Brief =>
When you reach the listing below, copy each line exactly.

#### Exercise materials ####

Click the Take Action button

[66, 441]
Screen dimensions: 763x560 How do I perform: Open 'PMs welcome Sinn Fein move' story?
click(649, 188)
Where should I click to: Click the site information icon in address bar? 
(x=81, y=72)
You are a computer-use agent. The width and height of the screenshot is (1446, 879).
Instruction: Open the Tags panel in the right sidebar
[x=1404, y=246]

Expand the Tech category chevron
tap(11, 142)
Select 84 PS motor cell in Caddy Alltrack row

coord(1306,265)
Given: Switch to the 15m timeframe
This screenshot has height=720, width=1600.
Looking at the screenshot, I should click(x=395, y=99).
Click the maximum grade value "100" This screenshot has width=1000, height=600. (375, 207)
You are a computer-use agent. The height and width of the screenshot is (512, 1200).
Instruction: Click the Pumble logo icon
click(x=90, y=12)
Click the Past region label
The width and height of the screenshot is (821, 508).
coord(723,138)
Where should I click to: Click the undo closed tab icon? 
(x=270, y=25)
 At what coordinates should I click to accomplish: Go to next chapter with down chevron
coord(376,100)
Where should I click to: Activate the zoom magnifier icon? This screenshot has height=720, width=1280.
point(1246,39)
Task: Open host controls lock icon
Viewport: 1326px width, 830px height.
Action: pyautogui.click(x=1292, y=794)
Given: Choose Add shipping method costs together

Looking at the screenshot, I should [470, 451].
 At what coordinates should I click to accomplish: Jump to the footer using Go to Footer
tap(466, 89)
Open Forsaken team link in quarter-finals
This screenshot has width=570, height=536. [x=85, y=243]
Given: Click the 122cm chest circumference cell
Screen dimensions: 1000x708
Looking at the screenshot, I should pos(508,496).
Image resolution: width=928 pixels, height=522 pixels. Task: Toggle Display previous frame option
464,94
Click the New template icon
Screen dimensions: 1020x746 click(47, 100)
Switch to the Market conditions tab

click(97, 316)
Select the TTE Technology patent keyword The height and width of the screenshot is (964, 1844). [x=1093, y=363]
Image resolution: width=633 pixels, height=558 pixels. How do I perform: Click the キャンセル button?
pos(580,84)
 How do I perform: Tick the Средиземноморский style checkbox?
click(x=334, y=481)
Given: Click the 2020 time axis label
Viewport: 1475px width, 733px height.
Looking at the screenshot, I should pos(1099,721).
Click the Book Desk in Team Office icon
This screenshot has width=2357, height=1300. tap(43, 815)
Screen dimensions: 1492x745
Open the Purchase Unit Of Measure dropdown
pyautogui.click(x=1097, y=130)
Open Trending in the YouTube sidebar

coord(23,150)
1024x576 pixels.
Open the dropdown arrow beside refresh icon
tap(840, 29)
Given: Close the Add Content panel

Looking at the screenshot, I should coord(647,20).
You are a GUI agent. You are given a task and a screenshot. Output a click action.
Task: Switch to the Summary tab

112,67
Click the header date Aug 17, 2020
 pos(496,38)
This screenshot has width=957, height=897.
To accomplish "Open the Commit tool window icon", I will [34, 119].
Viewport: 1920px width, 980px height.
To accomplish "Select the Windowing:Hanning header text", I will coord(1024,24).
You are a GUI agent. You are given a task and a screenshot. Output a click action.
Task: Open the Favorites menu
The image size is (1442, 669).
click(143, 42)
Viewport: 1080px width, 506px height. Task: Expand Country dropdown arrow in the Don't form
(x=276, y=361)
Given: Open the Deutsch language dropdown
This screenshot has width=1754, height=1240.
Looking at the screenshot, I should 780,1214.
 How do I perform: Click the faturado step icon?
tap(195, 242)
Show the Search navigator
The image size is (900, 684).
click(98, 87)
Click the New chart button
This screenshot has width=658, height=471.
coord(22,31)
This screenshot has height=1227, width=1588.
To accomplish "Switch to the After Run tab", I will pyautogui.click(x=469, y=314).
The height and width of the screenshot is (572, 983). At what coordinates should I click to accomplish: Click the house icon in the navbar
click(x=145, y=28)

####

Solution for this exercise =>
Click the Take Action button

[66, 441]
Screen dimensions: 763x560 How do I perform: Open 'PMs welcome Sinn Fein move' story?
click(649, 188)
Where should I click to: Click the site information icon in address bar? 
(x=81, y=72)
You are a computer-use agent. The width and height of the screenshot is (1446, 879).
Instruction: Open the Tags panel in the right sidebar
[x=1404, y=246]

Expand the Tech category chevron
tap(11, 142)
Select 84 PS motor cell in Caddy Alltrack row

coord(1306,265)
Given: Switch to the 15m timeframe
This screenshot has height=720, width=1600.
Looking at the screenshot, I should click(x=395, y=99).
Click the maximum grade value "100" This screenshot has width=1000, height=600. (375, 207)
You are a computer-use agent. The height and width of the screenshot is (512, 1200).
Instruction: Click the Pumble logo icon
click(x=90, y=12)
Click the Past region label
The width and height of the screenshot is (821, 508).
coord(723,138)
Where should I click to: Click the undo closed tab icon? 
(x=270, y=25)
 At what coordinates should I click to accomplish: Go to next chapter with down chevron
coord(376,100)
Where should I click to: Activate the zoom magnifier icon? This screenshot has height=720, width=1280.
point(1246,39)
Task: Open host controls lock icon
Viewport: 1326px width, 830px height.
Action: pyautogui.click(x=1292, y=794)
Given: Choose Add shipping method costs together

Looking at the screenshot, I should [470, 451].
 At what coordinates should I click to accomplish: Jump to the footer using Go to Footer
tap(466, 89)
Open Forsaken team link in quarter-finals
This screenshot has width=570, height=536. [x=85, y=243]
Given: Click the 122cm chest circumference cell
Screen dimensions: 1000x708
Looking at the screenshot, I should pos(508,496).
Image resolution: width=928 pixels, height=522 pixels. Task: Toggle Display previous frame option
464,94
Click the New template icon
Screen dimensions: 1020x746 click(47, 100)
Switch to the Market conditions tab

click(97, 316)
Select the TTE Technology patent keyword The height and width of the screenshot is (964, 1844). [x=1093, y=363]
Image resolution: width=633 pixels, height=558 pixels. How do I perform: Click the キャンセル button?
pos(580,84)
 How do I perform: Tick the Средиземноморский style checkbox?
click(x=334, y=481)
Given: Click the 2020 time axis label
Viewport: 1475px width, 733px height.
Looking at the screenshot, I should pos(1099,721).
Click the Book Desk in Team Office icon
This screenshot has width=2357, height=1300. tap(43, 815)
Screen dimensions: 1492x745
Open the Purchase Unit Of Measure dropdown
pyautogui.click(x=1097, y=130)
Open Trending in the YouTube sidebar

coord(23,150)
1024x576 pixels.
Open the dropdown arrow beside refresh icon
tap(840, 29)
Given: Close the Add Content panel

Looking at the screenshot, I should coord(647,20).
You are a GUI agent. You are given a task and a screenshot. Output a click action.
Task: Switch to the Summary tab

112,67
Click the header date Aug 17, 2020
 pos(496,38)
This screenshot has width=957, height=897.
To accomplish "Open the Commit tool window icon", I will [34, 119].
Viewport: 1920px width, 980px height.
To accomplish "Select the Windowing:Hanning header text", I will coord(1024,24).
You are a GUI agent. You are given a task and a screenshot. Output a click action.
Task: Open the Favorites menu
The image size is (1442, 669).
click(143, 42)
Viewport: 1080px width, 506px height. Task: Expand Country dropdown arrow in the Don't form
(x=276, y=361)
Given: Open the Deutsch language dropdown
This screenshot has width=1754, height=1240.
Looking at the screenshot, I should 780,1214.
 How do I perform: Click the faturado step icon?
tap(195, 242)
Show the Search navigator
The image size is (900, 684).
click(98, 87)
Click the New chart button
This screenshot has width=658, height=471.
coord(22,31)
This screenshot has height=1227, width=1588.
To accomplish "Switch to the After Run tab", I will pyautogui.click(x=469, y=314).
The height and width of the screenshot is (572, 983). At what coordinates should I click to accomplish: Click the house icon in the navbar
click(x=145, y=28)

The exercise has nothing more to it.